■ Work instructions:
Lay out every line of the listing below as a Markdown table with two columns, Row for the row number and Line for the text, skipping any blank lines. Leave the pictures out.

■ Available records:
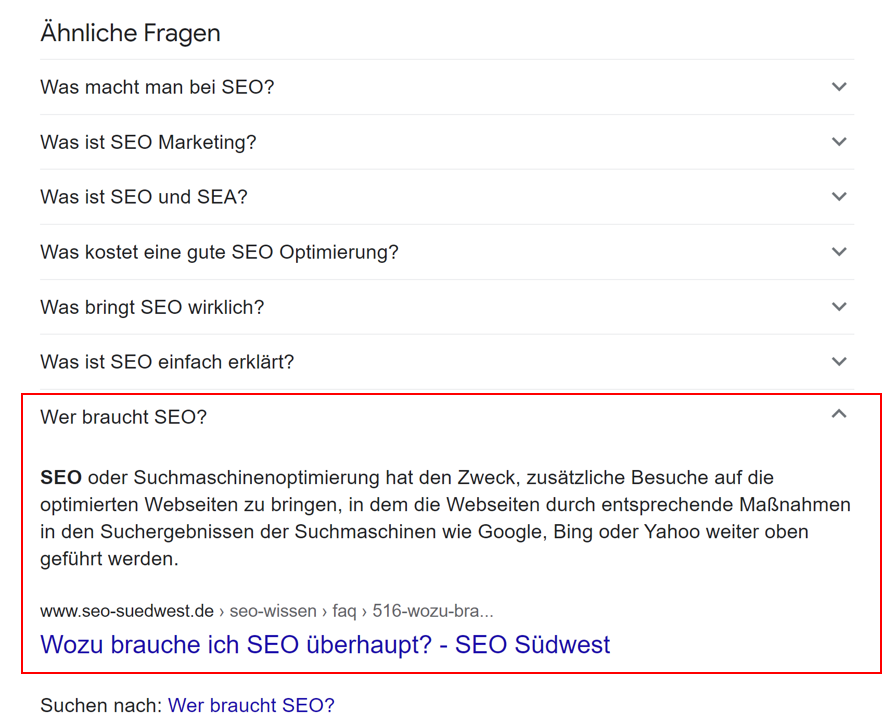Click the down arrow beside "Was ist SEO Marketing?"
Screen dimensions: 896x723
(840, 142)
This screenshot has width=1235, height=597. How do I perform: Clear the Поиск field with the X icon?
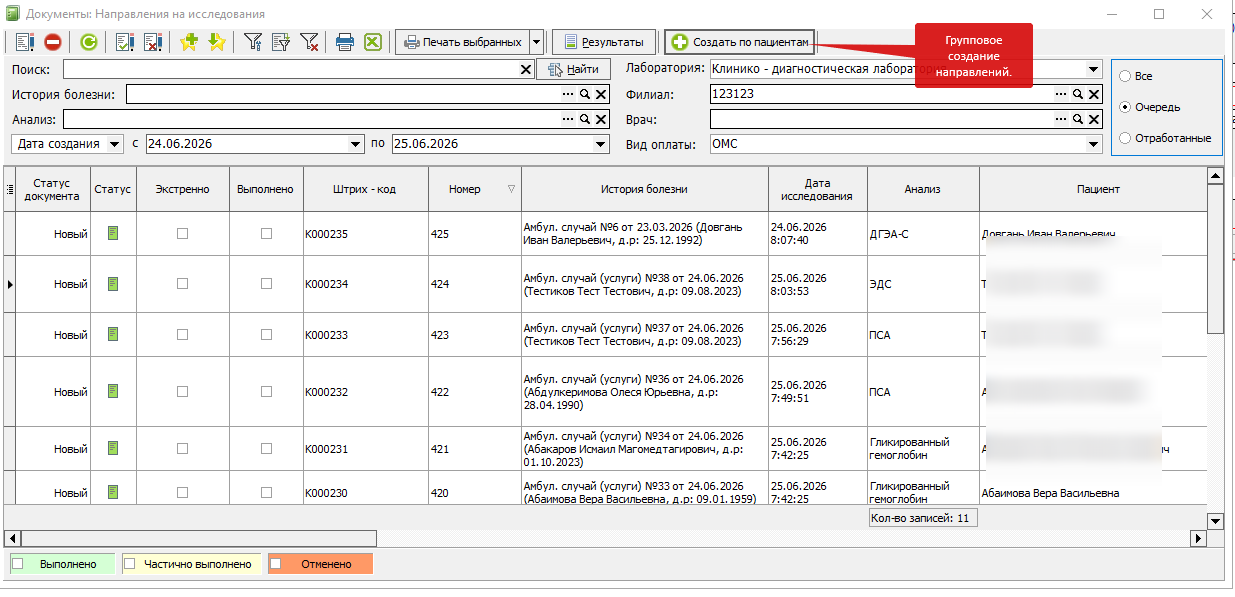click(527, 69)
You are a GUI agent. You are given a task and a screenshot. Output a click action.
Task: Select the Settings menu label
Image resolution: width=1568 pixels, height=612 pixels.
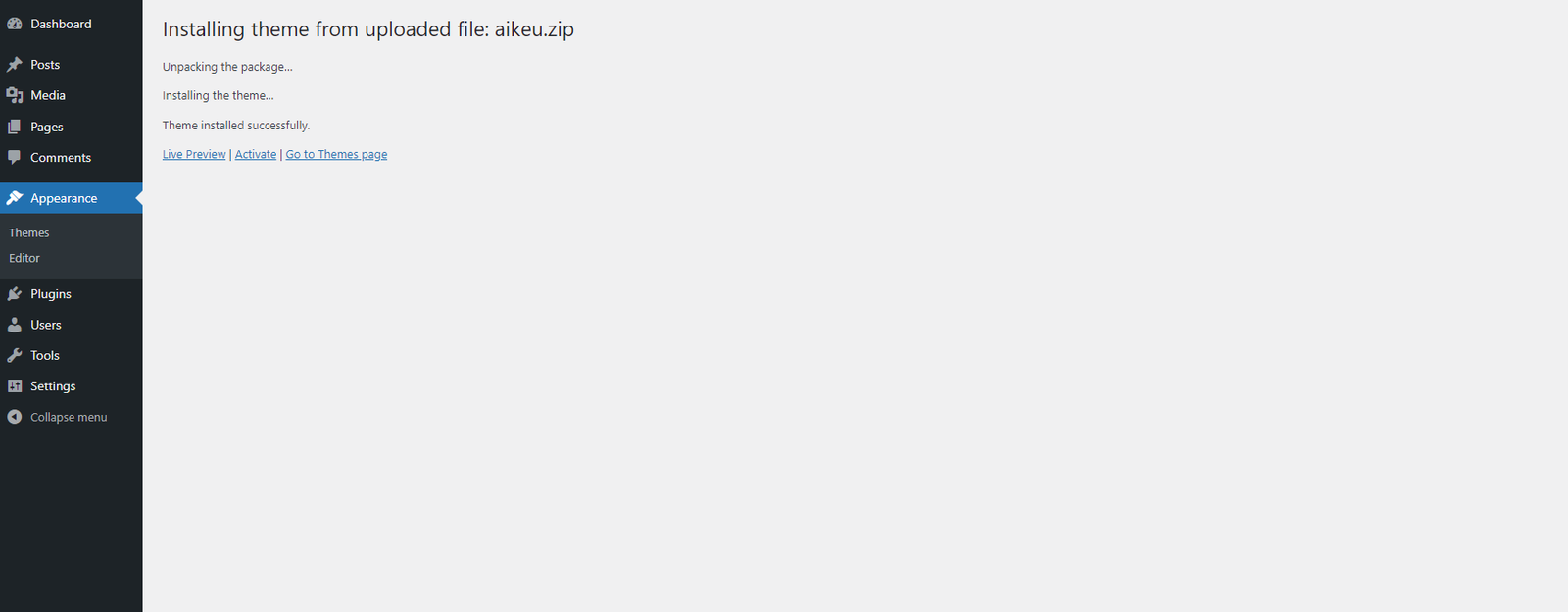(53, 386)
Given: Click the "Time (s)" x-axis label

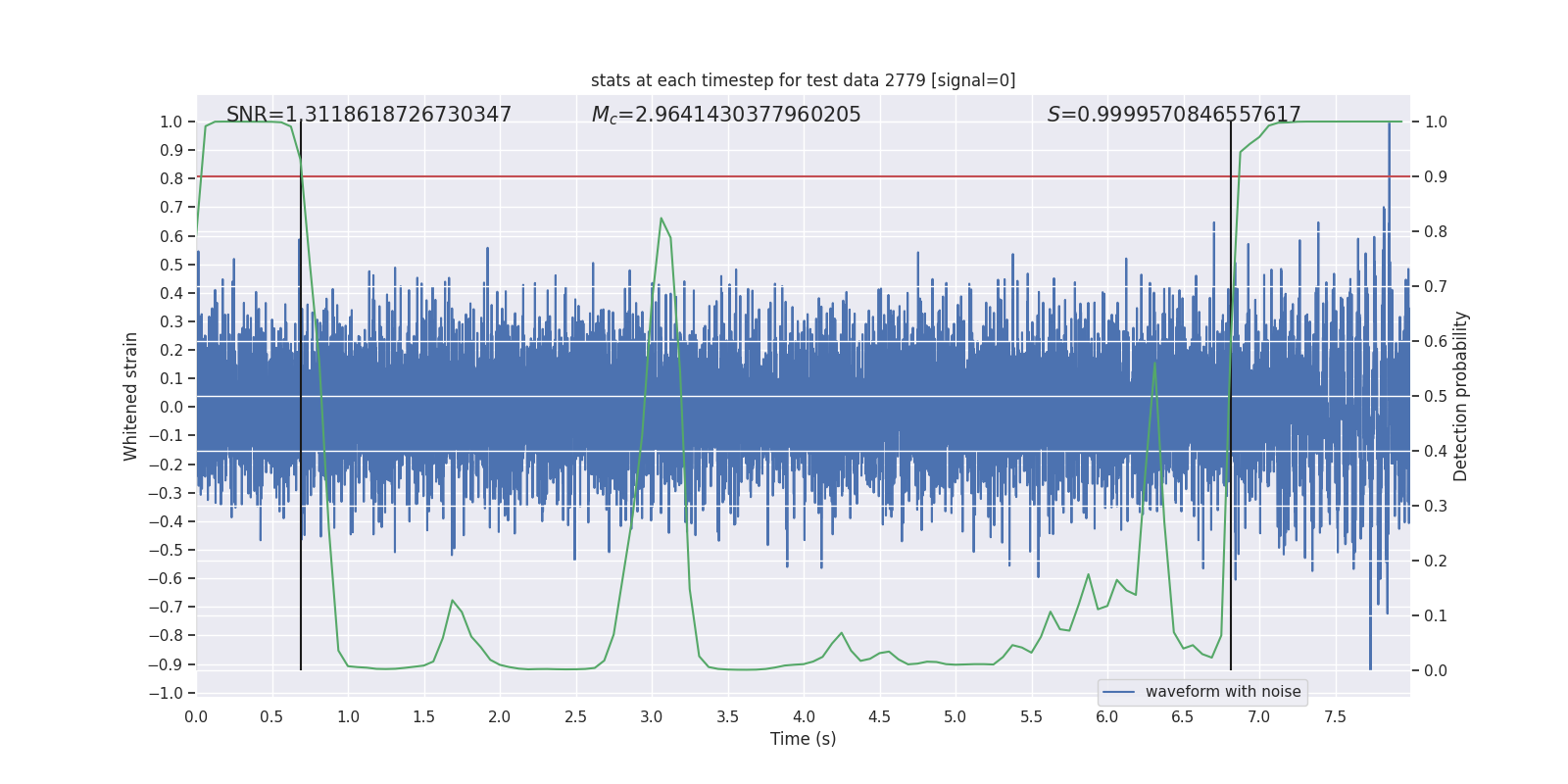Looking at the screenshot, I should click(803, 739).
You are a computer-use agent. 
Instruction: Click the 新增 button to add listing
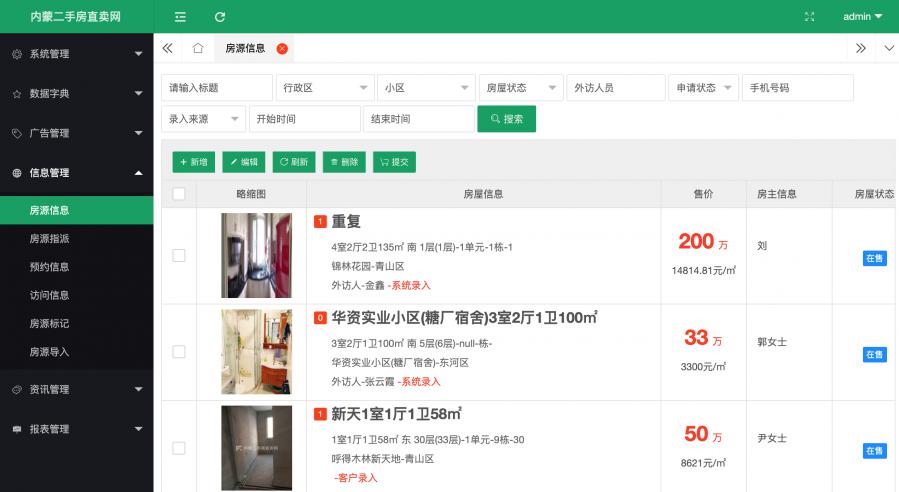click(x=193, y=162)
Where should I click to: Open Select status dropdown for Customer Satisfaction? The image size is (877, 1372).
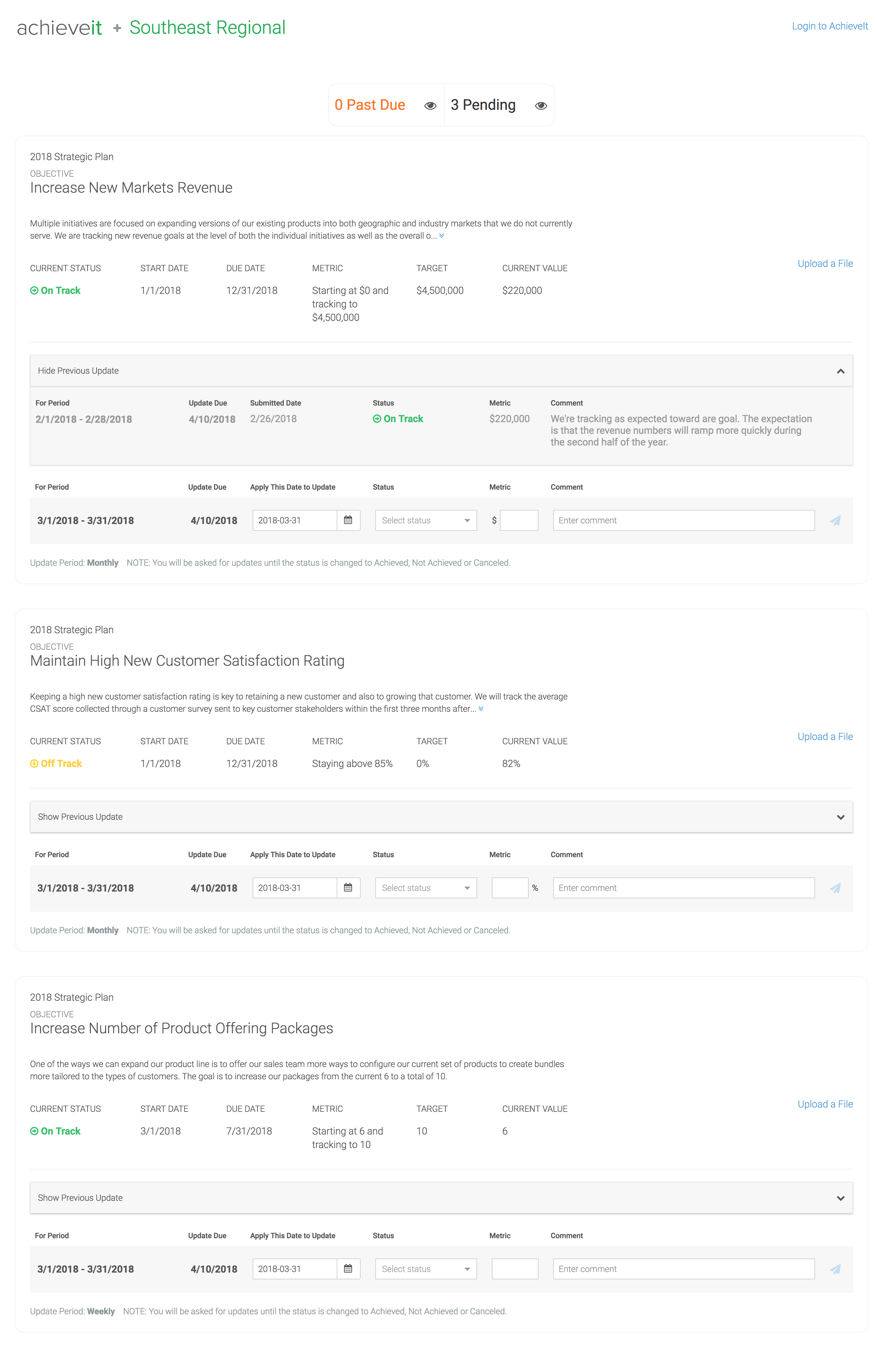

■ Solution:
| Row | Line |
|---|---|
| 1 | Click the down arrow beside "Was ist SEO Marketing?" |
| 2 | Screen dimensions: 896x723 |
| 3 | (840, 142) |
| 4 | This screenshot has width=1235, height=597. How do I perform: Clear the Поиск field with the X icon? |
| 5 | click(527, 69) |
| 6 | You are a GUI agent. You are given a task and a screenshot. Output a click action. |
| 7 | Task: Select the Settings menu label |
| 8 | Image resolution: width=1568 pixels, height=612 pixels. |
| 9 | (53, 386) |
| 10 | Given: Click the "Time (s)" x-axis label |
| 11 | Looking at the screenshot, I should click(803, 739). |
| 12 | You are a computer-use agent.  |
| 13 | Instruction: Click the 新增 button to add listing |
| 14 | click(x=193, y=162) |
| 15 | Where should I click to: Open Select status dropdown for Customer Satisfaction? The image size is (877, 1372). |